1. Determine the number of genetic populations
  - Random Amplification of Polymorphic DNA (RAPD) will be used to analyze the genetic distance between individuals at all seven sites to determine the number of genetic populations. RAPD will be used because not much is known about the genetic information of the Madison Cave isopod and a small amount of DNA is needed to analyze a large set of polymorphisms.
2. Search for additional populations
  - The large gap between the population of Madison Cave isopods at Front Royal caverns and the other sites indicates that additional populations are possible.
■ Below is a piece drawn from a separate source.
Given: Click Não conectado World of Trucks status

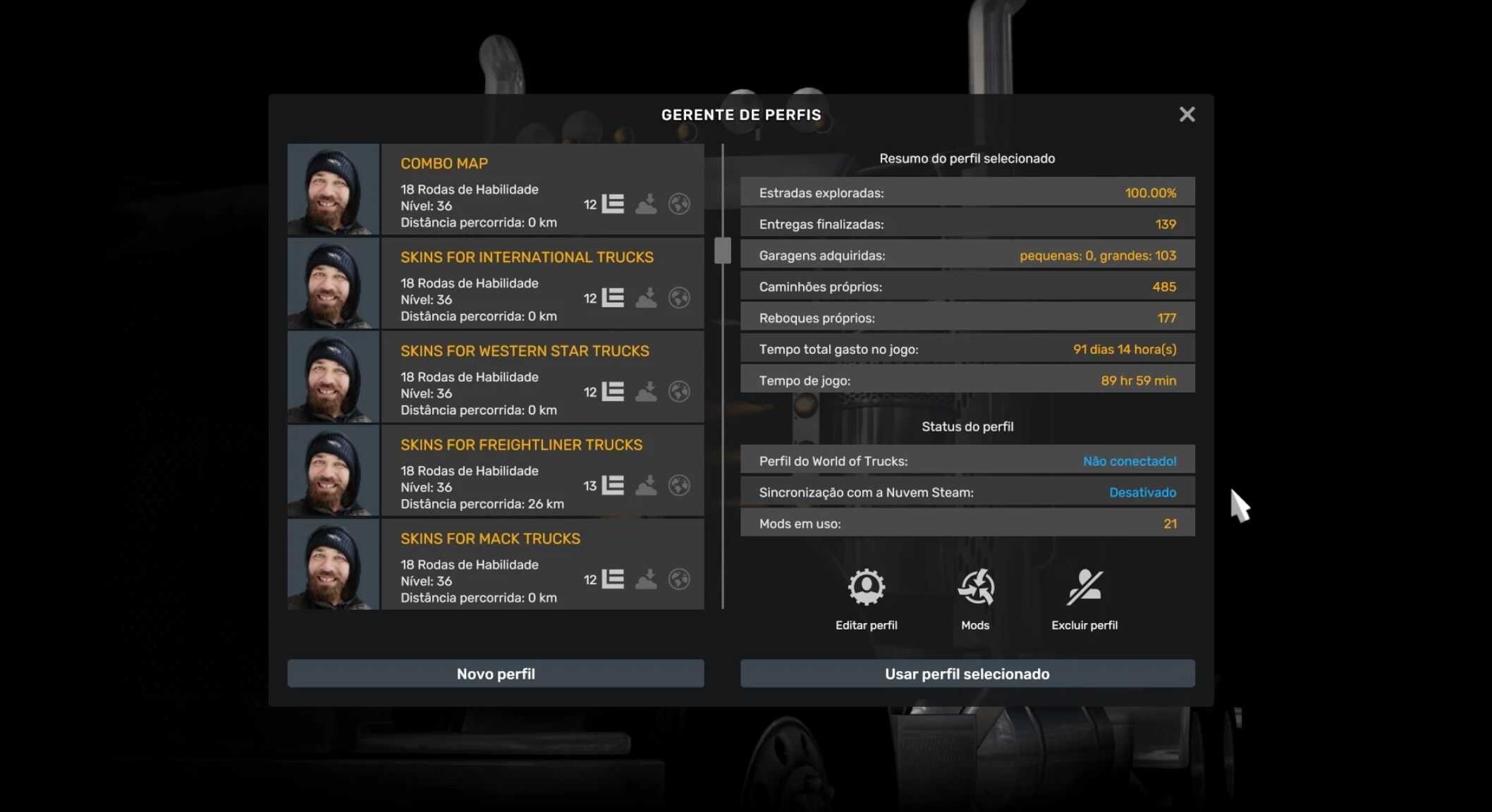Looking at the screenshot, I should pos(1129,462).
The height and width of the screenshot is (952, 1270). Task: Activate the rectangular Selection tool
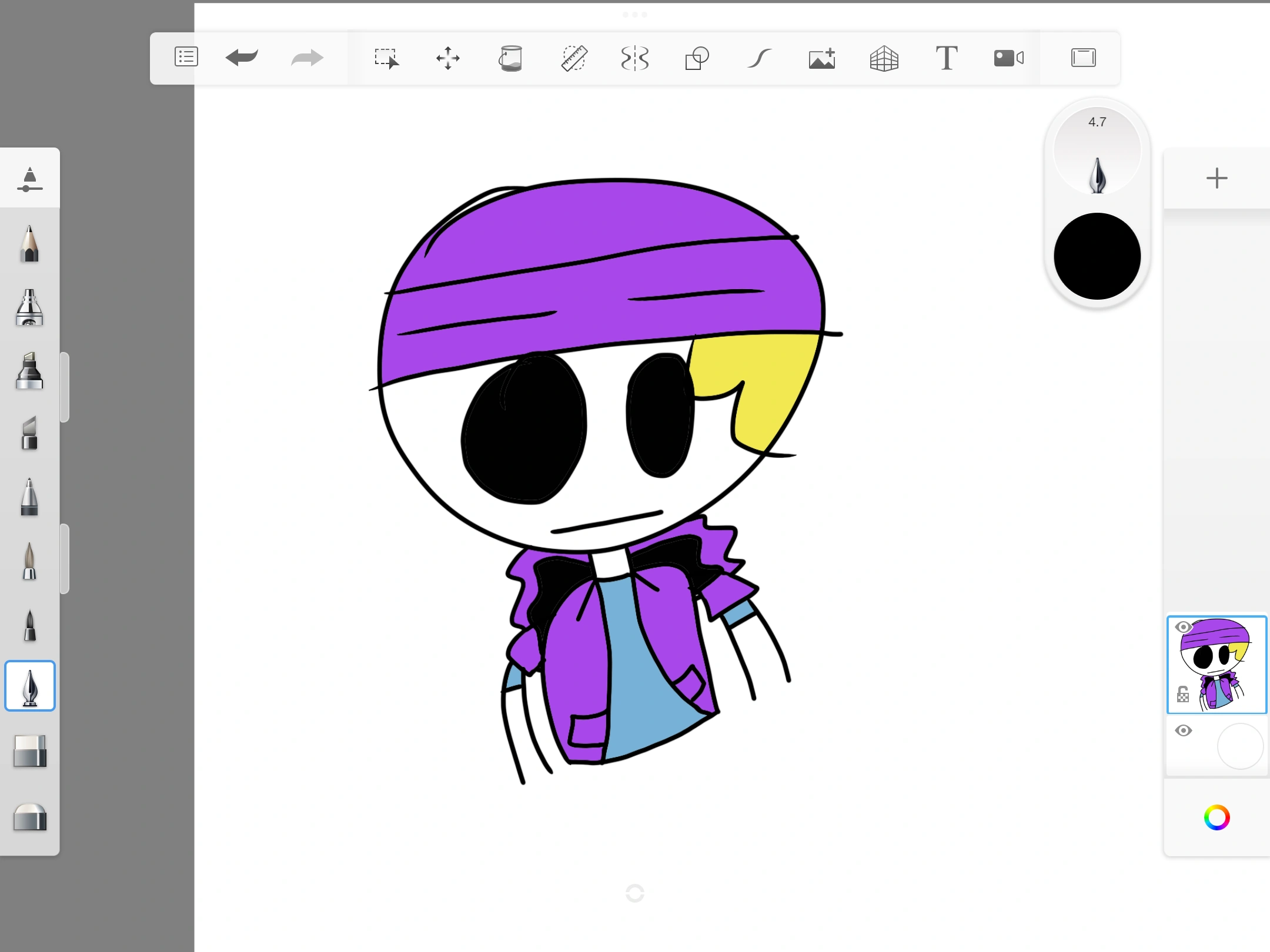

Search efforts should focus on well samples in this gap, along with searches in caves within the deep karst aquifer habitat.
3. Identify potential sources and entry points of contamination of the deep karst aquifer habitat
  - Outline the recharge zone of deep karst aquifers
  - Monitor the effects of land use patterns on potential and identified recharge zones of deep karst aquifers
4. Protect known populations and habitats, taking a watershed perspective
  - Enforce existing regulations to protect Madison Cave isopod and its deep aquifer habitat
  - Encourage cooperation among landowners and governmental and nongovernmental agencies in achieving long-term protection of Madison Cave isopod habitat
5. Collect baseline ecological data for management and recovery
  - Characterize the habitat requirements of Madison Cave isopod and monitor the habitat conditions
  - Estimate population size and monitor population trends
  - Develop methods for and conduct life history and population viability studies
6. Implement recovery progress program
  - The U.S. Fish and Wildlife Service will be responsible for arranging an informal recovery group to meet when needed to make sure the recovery plan is being implemented effectively and with complete cooperation.